The eighth method is to lie flat on the bed, with your legs spread shoulder-width. Straighten your arms, straighten them above your head, keep your elbows close to your ears, lift your left leg and your right hand and straighten your upper body, so that your right hand touches the toes of your left leg. Do 15 times on both sides.
This method can effectively eliminate the fat in the small abdomen.
The ninth method prepares two pairs of rubber bands, which can be special training ropes for yoga, and the legs are spread to shoulder width. Then step on one end of a pair of rubber bands with both feet, cross the rubber bands left and right, and hold the other ends of the two pairs of rubber bands with both hands. Keep the lower body still and twist the upper body left and right. Stand up straight and don't lean forward. Repeat more than sixty times.
This method can stretch the waist muscles and make the waist tighter and slimmer.
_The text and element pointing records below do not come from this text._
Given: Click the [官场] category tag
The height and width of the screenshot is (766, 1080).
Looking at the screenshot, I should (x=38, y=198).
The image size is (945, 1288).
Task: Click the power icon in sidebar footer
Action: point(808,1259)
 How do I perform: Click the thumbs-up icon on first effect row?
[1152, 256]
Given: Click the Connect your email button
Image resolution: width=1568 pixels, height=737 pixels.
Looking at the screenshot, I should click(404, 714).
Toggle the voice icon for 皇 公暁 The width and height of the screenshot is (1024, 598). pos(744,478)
The tenth method is to lie flat on the plane, spread your hands on your sides, put your palms down against the bed surface, keep your upper body still, and lift your knees vertically. Then put your legs and knees together, swing to the left and stick to the ground. The right shoulder must be close to the ground and cannot be lifted. Then resume the supine posture and swing your knees to the right. Repeat ten times on each side.
This method can effectively reduce the loss of meat on both sides of the stomach, tighten the legs and make the lower body slimmer.